No me entendáis mal, no la
quería para mí y menos en una noche como esta, pero verla ahí era como
contemplar un Van Gogh en un garaje, me enervaba la sensibilidad. Ella tenía
muchísimo potencial, merecía estar en otro lugar, con una botella de vino, música
de Brahms con alguien que le recitara algún poema francés o que la llevara un
sábado a disfrutar del Sena reflejado en sus ojos pardo oscuros.
Me acerqué, rocé al pigmeo
con el hombro, pedí una cerveza y me encaré con ella.
Rorschach: ¿Puedo hacerte una pregunta algo indiscreta? Veras,
¿no tienes la horrenda sensación de que no pegas absolutamente nada con el
ambiente ni con la gente con la que estas?
Ella me miro desconcertada
y me contestó: Pues no. Que quieres que te diga. Ahora mismo estoy aquí con mi
marido…
Rorschach: “Dios Mio…” Fue lo único que pude articular.

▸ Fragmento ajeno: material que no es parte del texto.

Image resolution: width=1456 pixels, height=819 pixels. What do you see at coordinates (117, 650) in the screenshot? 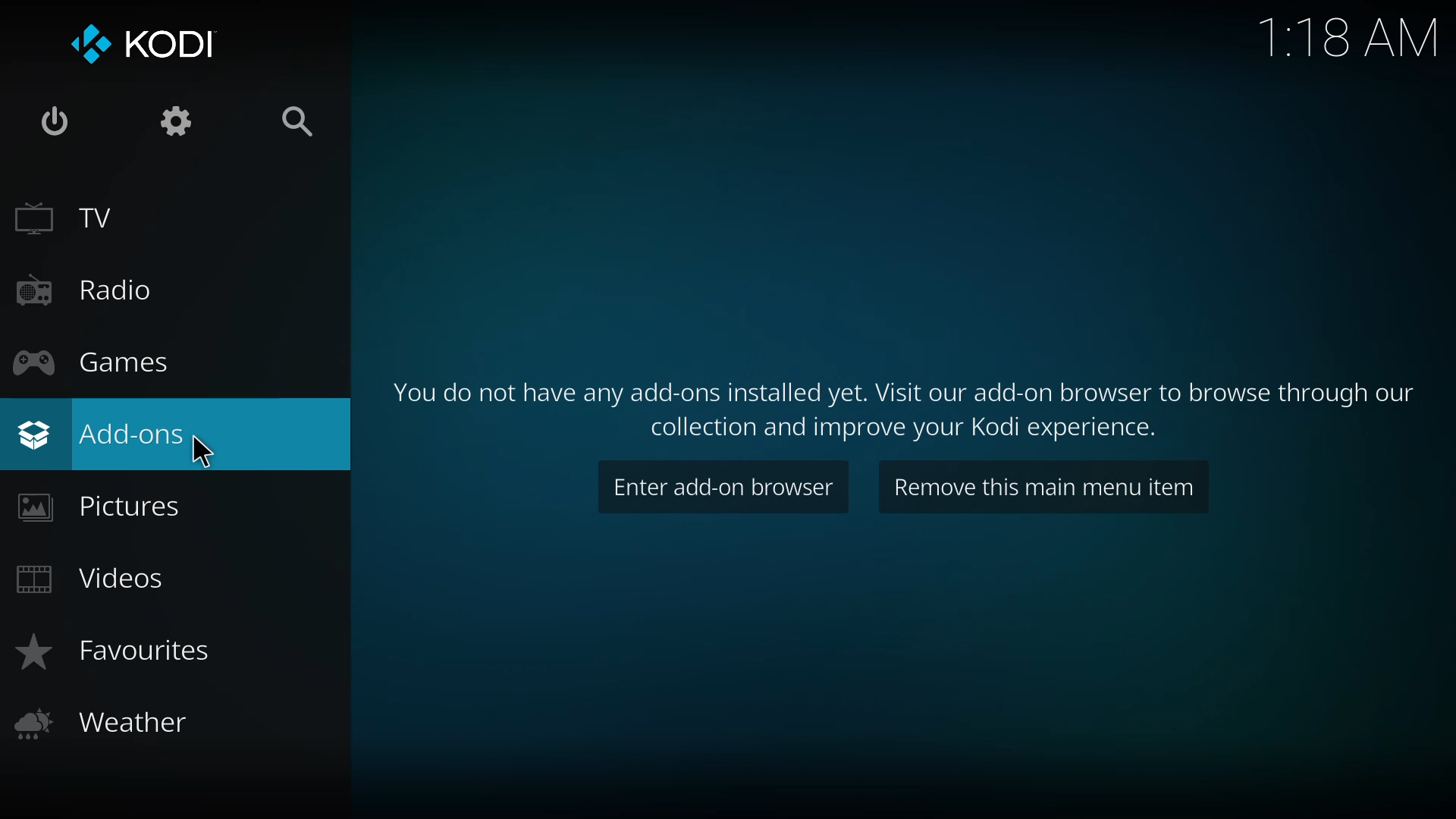
I see `favorites` at bounding box center [117, 650].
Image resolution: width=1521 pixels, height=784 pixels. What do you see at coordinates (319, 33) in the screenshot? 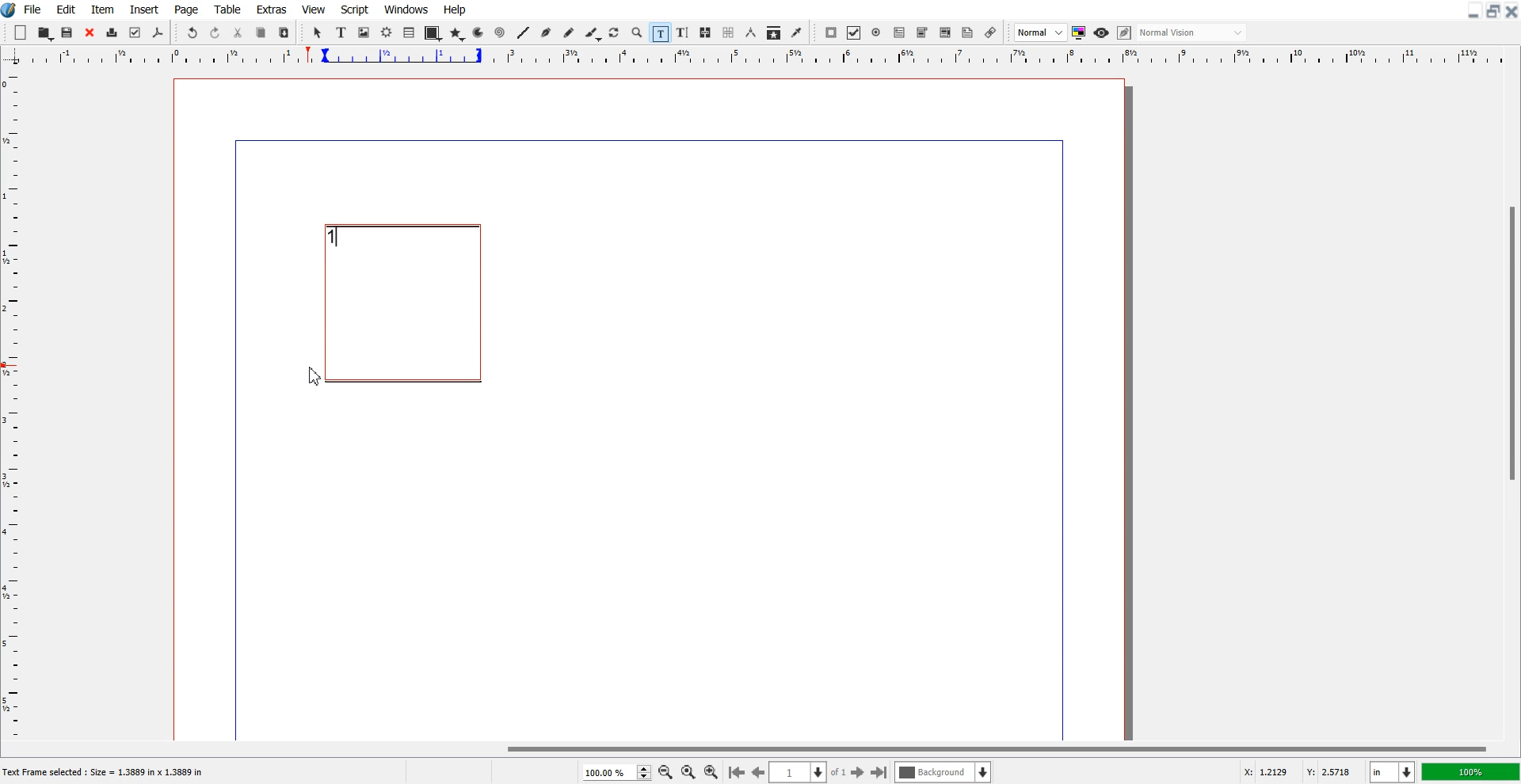
I see `Select Item` at bounding box center [319, 33].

Me alejé
sobrecogido.
Tuve que distraer mi
atención, verles ahí mientras coreaban basurillas discotequeras, mientras
intentaba colgarse de los hombros de ella, era demasiado. Me puse a hablar con
el amigo de la cumpleañera. La única explicación para acompañarla era sexo o
locura, no había más elementos en mi ecuación. Y como soy así de simpático y
llevábamos los dos una buena curda aproveché para preguntarlo.

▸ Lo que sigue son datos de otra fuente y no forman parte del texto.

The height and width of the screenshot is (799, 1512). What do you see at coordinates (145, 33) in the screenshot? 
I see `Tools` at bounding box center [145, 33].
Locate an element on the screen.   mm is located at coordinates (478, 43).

Rorschach: Dime la verdad, ¿te la estás follando no?
Hubo un momento de
silencio, de esos que sientes la violencia emerger de tu contertulio. Pero se
echó a reír y asintió con cierta suficiencia. Además se explayó y me confirmó
que el marido lo sabía, aguantaba la situación porque la quiere. Pero prefería
no saber cuándo ni con quién.
No sabía si reír o llorar.
Eran las cinco de la mañana y necesitaba beber más. Era una noche intolerable
para cualquier espíritu medianamente sensible. Nos fuimos a otra discoteca. La sinestesia
del lugar era como ver los olores que esconde el amoniaco en un geriátrico.
Como el dolor de un parto en el que el niño no respira. Como el sonido de las
decepciones cuando chapotean en tus esperanzas.
Robé un cubata, dado que
ya no tenía dinero, y me fui a buscar a ese carroza sin barbilla, a esa isla de
mierda sin archipiélago. Le pregunté cuatro cosas sin sentido, le ofrecí
conocer mujeres, pero se abstuvo. Se quedó ahí, junto a la pared, como anécdota
bastaba, demasiado tiempo en compañía hubiera sido excesivo para mi depresión.
Luego sucedió algo
extraño: todo el mundo bailaba menos yo. No era solo la música, no le veía
sentido. Y sin embargo sentía esa pequeña vibración invisible que se transmite
cuando bailas pegado a una mujer, veía esa posibilidad, ese desasimiento, esa
vanidad reconcentrada. Pero lo dejé pasar.
Mandé un par de mensajes,
muy bonitos, pero indescifrables, pero que nunca llegarían a su destinatario
dado que tenía la línea cortada. Es agradable cuando tu empresa de telefonía
protege la dignidad de sus usuarios. Una medida de contención para el ridículo.
Se me acercó un tipo y me habló de un local en Santiago Bernabéu que sería la
solución ideal para mi actual estado de ánimo.
Finalmente nos despedimos.
Una de esas compañeras ya no me habla en el trabajo. Ni siquiera me saluda.